I have used Rose Absolute (maybe in jojoba oil, not sure haha). Never again, too expensive. The scent came through though!


----------



## Twiggy (Sep 23, 2013)

Hanna but did you use it as EO, or less? Is it stronger than EO?
Thanks


----------



## namad (Sep 23, 2013)

Twiggy said:


> Hanna but did you use it as EO, or less? Is it stronger than EO?
> Thanks




I did use it as a replacement for an EO and it was fainter than the EO I normally use, I thought. I normally used Palmarosa EO in one soap, ran out and used the same amount of the Rose Absolute. I could smell it, like I said but it was more faint than the Palmarosa. Does that make sense? it was Aura Cacia Rose Absolute in Jojoba Oil


----------



## judymoody (Sep 23, 2013)

Ashley, your absolute was probably a 10% dilution.  The pure stuff is much more potent (and correspondingly more expensive, although Aura Cacia is a major rip off). Twiggy, try New Directions Aromatics - they sell from a number of locations around the world and I believe one of them is in continental Europe.

I wouldn't use it it soap, personally.  Too expensive.  I'd make a perfume oil or put it in lotion.


----------



## namad (Sep 23, 2013)

judymoody said:


> Ashley, your absolute was probably a 10% dilution.  The pure stuff is much more potent (and correspondingly more expensive, although Aura Cacia is a major rip off).
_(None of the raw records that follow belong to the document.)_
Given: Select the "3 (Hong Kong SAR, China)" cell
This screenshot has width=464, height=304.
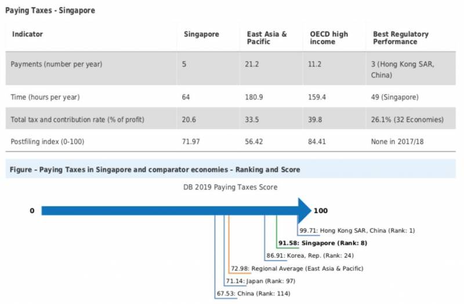Looking at the screenshot, I should [x=402, y=70].
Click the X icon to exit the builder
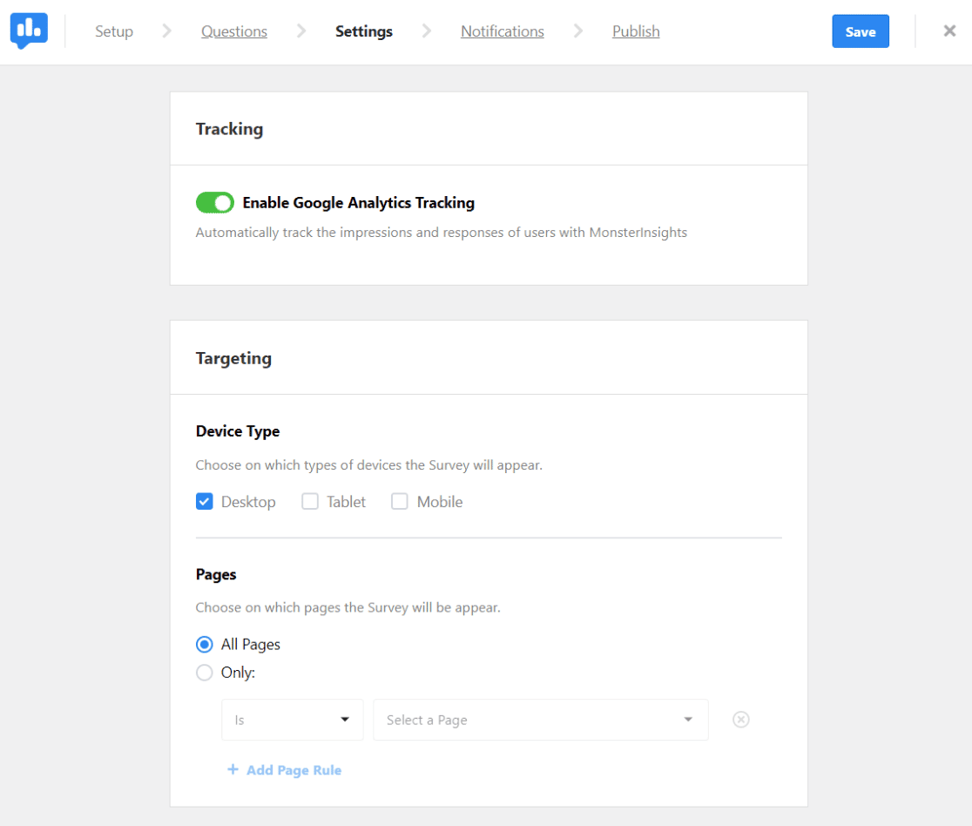The image size is (972, 826). click(949, 31)
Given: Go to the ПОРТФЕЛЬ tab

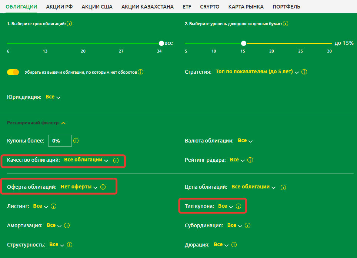Looking at the screenshot, I should pos(286,7).
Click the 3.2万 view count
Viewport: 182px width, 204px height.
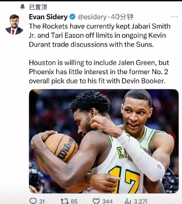140,201
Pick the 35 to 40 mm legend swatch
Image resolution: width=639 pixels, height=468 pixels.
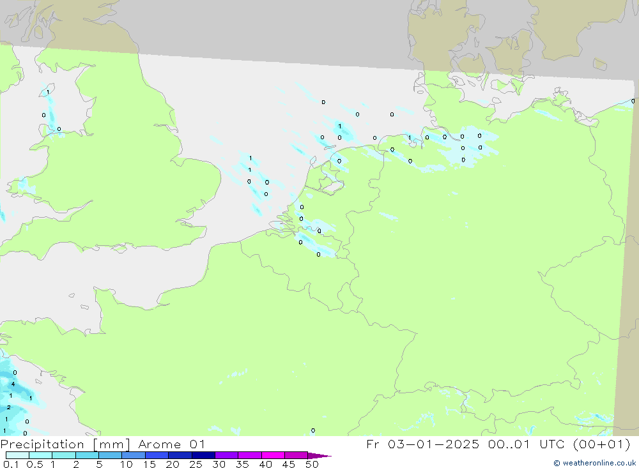[x=249, y=455]
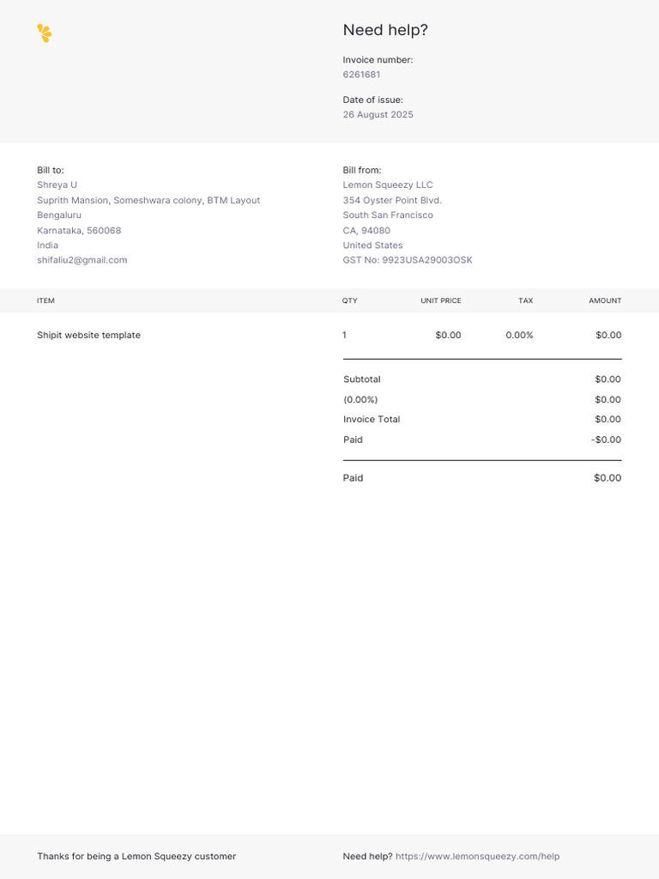Select invoice number 6261681

[361, 75]
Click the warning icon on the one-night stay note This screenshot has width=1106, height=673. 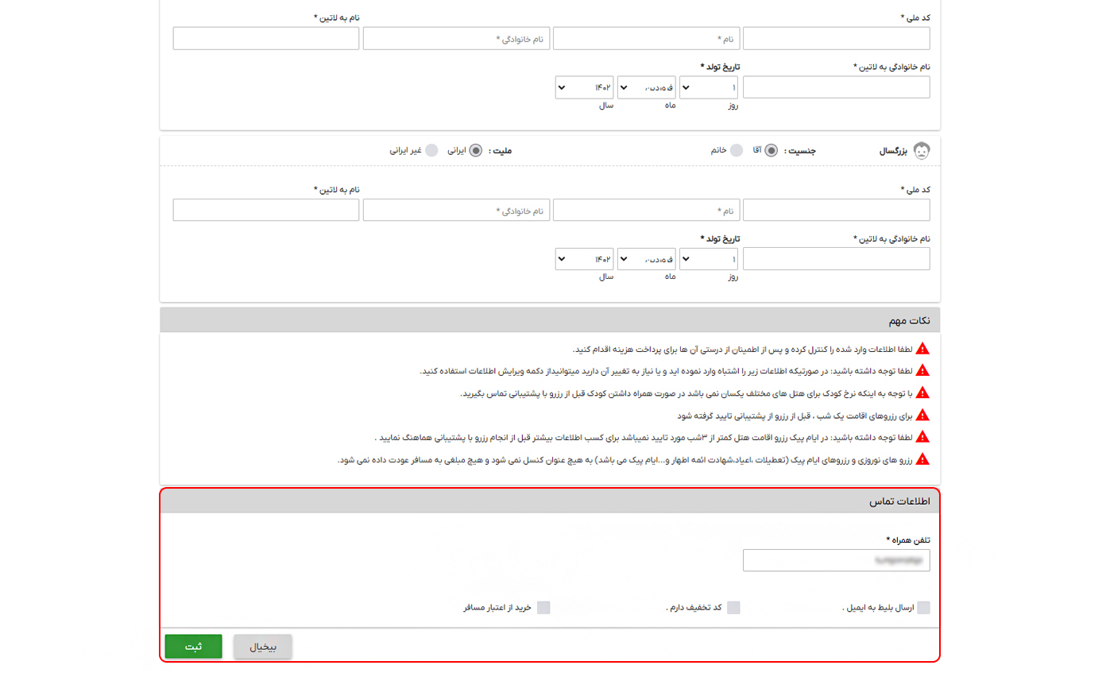922,414
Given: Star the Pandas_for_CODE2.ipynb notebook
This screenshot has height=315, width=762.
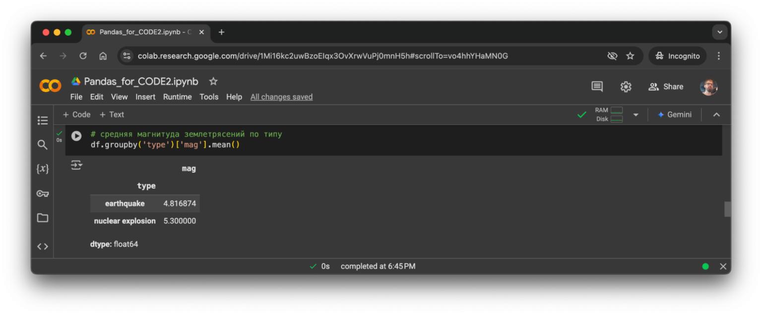Looking at the screenshot, I should tap(213, 81).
Twiggy, try New Directions Aromatics - they sell from a number of locations around the world and I believe one of them is in continental Europe.
> 
> I wouldn't use it it soap, personally.  Too expensive.  I'd make a perfume oil or put it in lotion.




It may have been 10% dilution. I agree, Aura Cacia is a rip off! Any EO's you buy from a health food store is a rip off but it was all I had from my before soap making days and like I said, I had run out of Palmarosa EO, which was the usual scent I used in that particular soap. 

New Directions Aromatics, all the way!!! I purchase all of my EO's from them and have been very, very happy with the scents, how long they last - everything.

I agree with Judy - absolutes in creams or perfume oils only


----------



## Relle (Sep 23, 2013)

FYI - I know your talking about EO's and absolutes here from ND, but thought I would add that the FO's from ND in Australia are not for use in CP soap.


----------



## namad (Sep 23, 2013)

Relle9 said:


> FYI - I know your talking about EO's and absolutes here from ND, but thought I would add that the FO's from ND in Australia are not for use in CP soap.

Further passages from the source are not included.